3 min readFeb 24, 2022

Abstract

I demonstrate transfer learning by building a CNN to classify the CIFAR 10 dataset. My architecture consists of DenseNet-121 trained on ImageNet, followed by two dense layers. I achieve over 87% accuracy after 10 epochs.

Introduction

A key prerequisite to achieving a highly accurate neural network is a large amount of labeled data. In the absence of such data, a pre-trained model may be substituted, augmented, and fine-tuned on a smaller dataset. This process is one example of transfer learning. Transfer learning is the application of a NN to a new objective, or the same or similar objective in a new domain.

My objective was to construct a model which achieves ≥ 87% accuracy on the CIFAR 10 dataset.

Materials and Methods

I used DenseNet-121 pretrained on ImageNet as the base for my model, and replaced its output layer with a 10-unit dense layer with softmax activation. I froze the DenseNet-121 model and only trained the dense layer. I kept the final layer trainable under the belief that DenseNet-121 would recognize low- and mid-level features, and those features would be compatible with both ImageNet and CIFAR10, but I expected the interpretation of combined features to be unique between datasets, since classes of objects are different in each dataset.

As an analogy, it might be like teaching someone already reads the Latin script, perhaps an American, to read a foreign language that uses Latin characters, such as Spanish, as opposed to teaching that language to someone who is only familiar with another script, such as Hangul.
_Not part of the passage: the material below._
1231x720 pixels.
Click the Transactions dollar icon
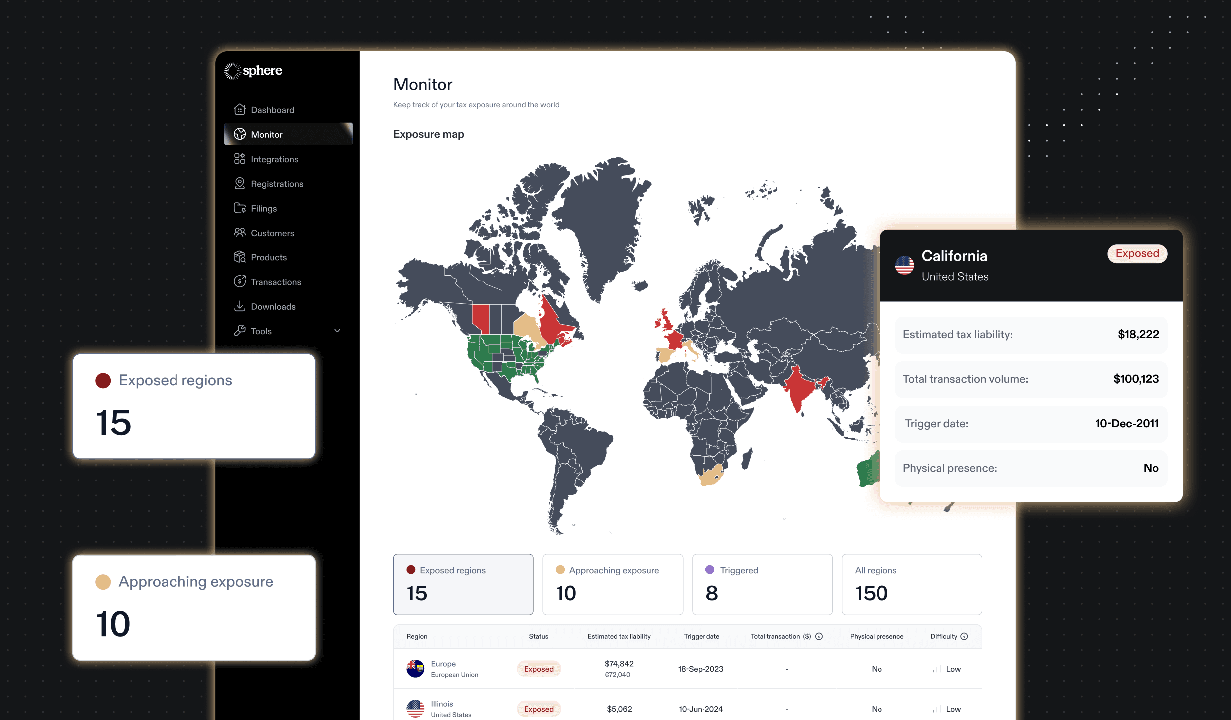(239, 281)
The American student would only have to learn to recognize Spanish words, as opposed to the Korean student, who would have to learn both the Latin alphabet, and the Spanish words. If there is already an understanding of the Latin alphabet, there’s no reason to teach new characters, and there should be less of a learning curve.
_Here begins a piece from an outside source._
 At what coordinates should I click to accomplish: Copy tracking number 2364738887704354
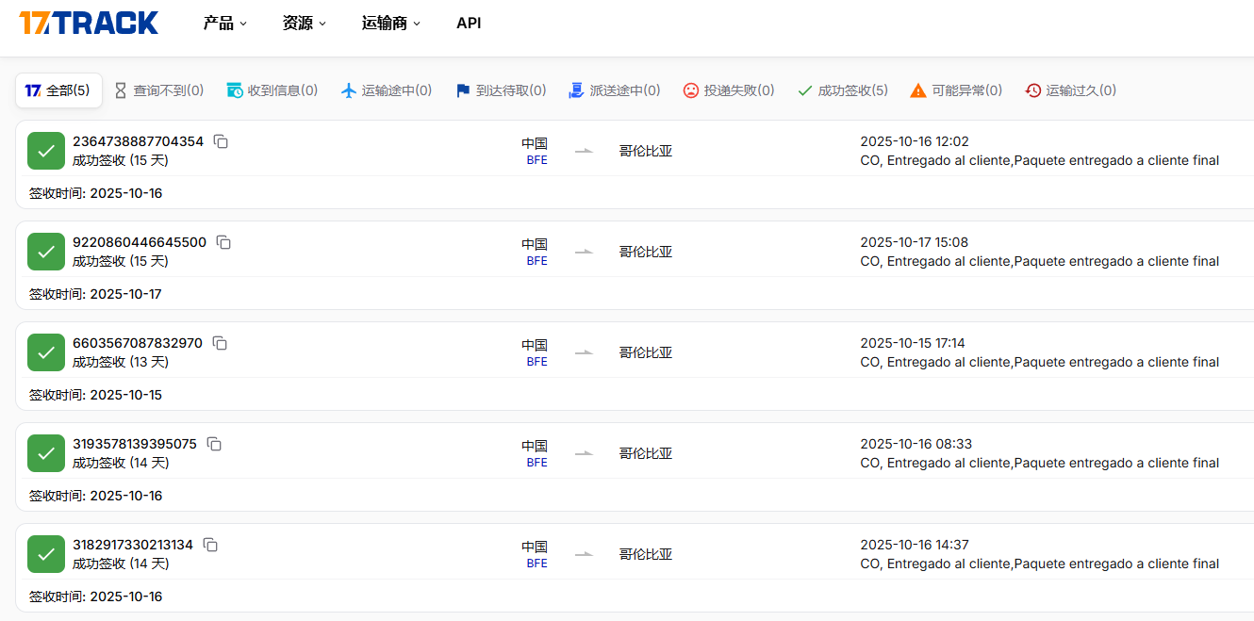(x=221, y=141)
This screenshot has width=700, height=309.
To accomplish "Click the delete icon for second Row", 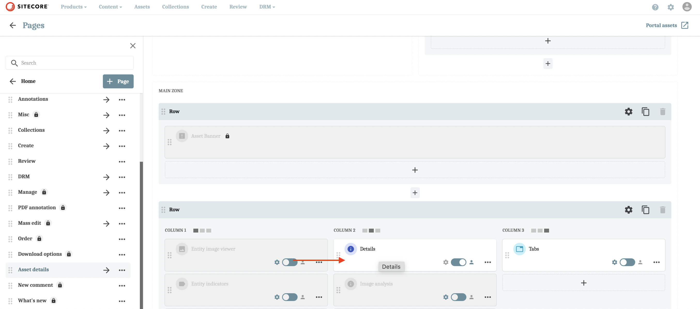I will [663, 210].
The single layer did not reach over 87% validation accuracy, so I inserted another dense layer of 32 ReLU units prior to the output layer. That allowed the model to learn more complex combinations of features and achieve sufficient accuracy.

The final architecture of my model is as follows, where m is the number of training examples:

Results

After 10 epochs, the model reached a training accuracy of 89.5% and a validation accuracy of 89.78%.

Discussion

This project shows that it can be convenient and useful to repurpose trained models for new tasks. Transfer learning is a helpful tool for solving problems when labeled data is limited.